Based on the provided sources, the detection of “weak signals” or outliers is predominantly an emergent artifact of the “net”—the specific boundary judgments, value systems, and coordinate systems chosen by the observer—rather than a fixed property of individual sensory capability.

While raw sensory limits (like visual acuity) exist, the sources argue that what qualifies as a “signal” versus “noise” is determined by the fit (or coupling) between the observer’s internal models and the external environment. A signal is “weak” or invisible often because the observer is using the wrong “alphabet” or coordinate system to look for it, not because the stimulus lacks physical intensity.

Here is a detailed breakdown of how the “net” frames the detection of signals:

1. The “Net” Determines the Signal (Coordinate Systems and Alphabets)

The sources repeatedly emphasize that information does not exist as an objective packet of data; it is relative to a set of possibilities defined by the observer.

The Pilot’s “Net” vs. The Passenger’s “Net”: A key example provided is the difference between how a pilot and a passenger judge a landing. A passenger using a “rectangular coordinate system” (judging absolute height and distance) struggles to predict where the plane will land. The signal is “weak” or ambiguous. In contrast, a pilot uses an “angular coordinate system” (the angle of the runway relative to the horizon). Within this “net,” the point of impact is stationary in the visual field, making the signal (“reachability”) incredibly strong and precise[1],[2],[3].

Choosing the Alphabet: In information theory, the amount of information depends on the “alphabet” used to describe the system. If an observer uses an alphabet based on physical constraints (e.g., maximum speed of an ant) rather than just spatial position, certain behaviors become highly predictable (strong signals), while others are recognized as impossible (noise)[4],[5].

Conclusion: If you cast a net woven from Euclidean geometry (distances) to catch a functional signal (time-to-contact), the signal will slip through. The detection capability is a property of the coordinate system, not the eye.

2. Tuning the “Net” (The Observer Problem)

In Signal Detection Theory and Control Theory, the detection of outliers is governed by parameters that act as the “mesh” of the net: Gain (sensitivity to change) and Bias (willingness to say “yes”).

Gain as a Filter: An observer must tune their “gain” to distinguish meaningful change (signal) from random variability (noise). A “high gain” observer reacts to every deviation, effectively tightening the net so much that they catch all the “noise” (false alarms). A “low gain” observer (high friction) relies heavily on past experience and ignores current deviations until they are massive, treating real signals as noise (misses)[6],[7].

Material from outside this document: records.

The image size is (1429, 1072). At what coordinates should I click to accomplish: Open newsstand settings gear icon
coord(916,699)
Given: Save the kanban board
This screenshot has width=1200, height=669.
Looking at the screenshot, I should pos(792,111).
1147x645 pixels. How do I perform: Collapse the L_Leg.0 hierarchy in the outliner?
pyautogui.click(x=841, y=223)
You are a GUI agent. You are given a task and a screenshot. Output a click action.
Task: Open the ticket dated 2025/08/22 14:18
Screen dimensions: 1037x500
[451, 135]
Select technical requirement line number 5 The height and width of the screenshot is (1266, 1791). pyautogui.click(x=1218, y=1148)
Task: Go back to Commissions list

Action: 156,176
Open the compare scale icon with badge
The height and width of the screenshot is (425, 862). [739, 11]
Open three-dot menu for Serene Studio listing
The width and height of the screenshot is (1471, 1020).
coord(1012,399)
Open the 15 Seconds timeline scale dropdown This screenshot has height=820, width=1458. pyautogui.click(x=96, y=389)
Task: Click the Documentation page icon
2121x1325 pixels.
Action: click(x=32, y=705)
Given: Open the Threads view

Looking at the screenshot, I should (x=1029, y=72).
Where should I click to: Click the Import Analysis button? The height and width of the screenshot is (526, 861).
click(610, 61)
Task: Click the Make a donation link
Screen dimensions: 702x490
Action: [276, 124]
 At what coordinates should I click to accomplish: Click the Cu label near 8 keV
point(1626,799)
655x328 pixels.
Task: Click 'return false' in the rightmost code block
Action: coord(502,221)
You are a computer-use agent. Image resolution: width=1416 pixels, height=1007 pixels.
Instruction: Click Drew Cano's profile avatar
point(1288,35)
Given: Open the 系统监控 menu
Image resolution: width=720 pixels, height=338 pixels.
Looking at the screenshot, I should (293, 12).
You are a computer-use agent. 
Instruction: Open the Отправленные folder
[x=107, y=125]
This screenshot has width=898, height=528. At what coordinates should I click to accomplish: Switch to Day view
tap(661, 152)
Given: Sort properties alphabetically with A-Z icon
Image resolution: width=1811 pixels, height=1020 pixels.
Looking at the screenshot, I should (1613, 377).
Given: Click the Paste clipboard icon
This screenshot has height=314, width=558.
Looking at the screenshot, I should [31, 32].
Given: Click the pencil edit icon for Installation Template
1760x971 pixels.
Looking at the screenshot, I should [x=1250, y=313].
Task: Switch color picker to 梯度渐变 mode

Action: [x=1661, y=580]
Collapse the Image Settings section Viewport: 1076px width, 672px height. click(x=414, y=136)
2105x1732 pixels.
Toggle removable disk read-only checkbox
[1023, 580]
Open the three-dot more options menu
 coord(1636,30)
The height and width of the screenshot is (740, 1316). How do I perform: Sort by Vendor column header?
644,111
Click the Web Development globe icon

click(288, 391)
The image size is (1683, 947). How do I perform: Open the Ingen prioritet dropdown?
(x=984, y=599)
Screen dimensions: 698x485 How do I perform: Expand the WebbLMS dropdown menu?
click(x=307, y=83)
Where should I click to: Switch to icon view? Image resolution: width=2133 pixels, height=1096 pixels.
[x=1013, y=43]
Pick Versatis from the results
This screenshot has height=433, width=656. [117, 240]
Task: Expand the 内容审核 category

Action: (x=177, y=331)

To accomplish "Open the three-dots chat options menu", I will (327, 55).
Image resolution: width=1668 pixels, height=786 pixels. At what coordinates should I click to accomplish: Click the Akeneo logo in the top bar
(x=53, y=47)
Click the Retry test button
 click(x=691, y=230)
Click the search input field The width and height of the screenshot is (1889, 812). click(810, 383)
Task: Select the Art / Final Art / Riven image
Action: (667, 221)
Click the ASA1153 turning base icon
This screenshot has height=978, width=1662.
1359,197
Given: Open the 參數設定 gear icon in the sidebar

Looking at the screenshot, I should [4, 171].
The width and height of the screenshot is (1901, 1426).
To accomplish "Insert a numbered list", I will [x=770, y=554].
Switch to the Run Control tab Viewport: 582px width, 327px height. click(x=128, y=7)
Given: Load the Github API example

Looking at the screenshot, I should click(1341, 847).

Values Define the Threshold: The setting of this mesh is not determined by sensory limits but by values (the payoff matrix). For example, an emergency room physician adopts a “Worst Thing” heuristic (high gain) because the cost of missing a critical signal is catastrophic. The “weak” signal is detected because the value system biases the net to catch it[8],[9].

3. Weak Signals are “Surface Structure” (The Wrong Level of Abstraction)

Often, a signal appears weak because the observer is looking at the surface structure rather than the deep structure of the problem.

Deep Structure: Experts (like chess masters or physicists) do not have better eyesight; they have better “nets.” They chunk information based on abstract functional laws (deep structure) rather than physical proximity (surface structure). This allows them to “zero in” on the critical move (the outlier) immediately, while a novice (using a surface-level net) is overwhelmed by noise[10],[11],[12].

Emergent Features: In interface design, a “configural display” (like a polygon representing a nuclear plant’s safety parameters) turns a set of weak, isolated data points into a single, salient geometric shape. When the system fails, the shape breaks. The “weak signal” of a single valve failure becomes a “strong signal” of geometric asymmetry—but only if the net (the interface) is designed to reveal that emergence[13],[14].

4. Active Perception: The “Station Point” Matters

Finally, the sources reject the idea of a passive observer. The “station point”—where you stand and how you move—determines if a signal exists.

Motion Creates the Signal: In Gibsonian psychology, information (like optic flow) is created by the observer’s movement. If you stand still (passive observation), the invariant structure specifying “time-to-contact” does not exist. The signal emerges from the interaction[15],[16].

The “Surprise” Version of 20 Questions: Using John Wheeler’s metaphor, the sources argue that the “reality” (the signal) is not sitting out there waiting to be found. It is shaped by the questions asked (the inquiry). If you ask different questions (cast a different net), you get a different signal[17],[18].

Summary

To the extent that “weak signals” are missed, it is rarely because the observer’s senses are too dull. It is because the observer has:

1. Bounded the system incorrectly (e.g., looking at the part instead of the whole).

2. Selected the wrong coordinate system (e.g., measuring meters instead of angles).

3. Tuned the gain inappropriately for the context (e.g., filtering out “noise” that was actually the signal).

As stated in the sources, “Confusion and clutter are failures of design, not attributes of information”[19]. The detection of weak signals is an emergent property of the triadic coupling between the agent, the interface, and the ecology[20].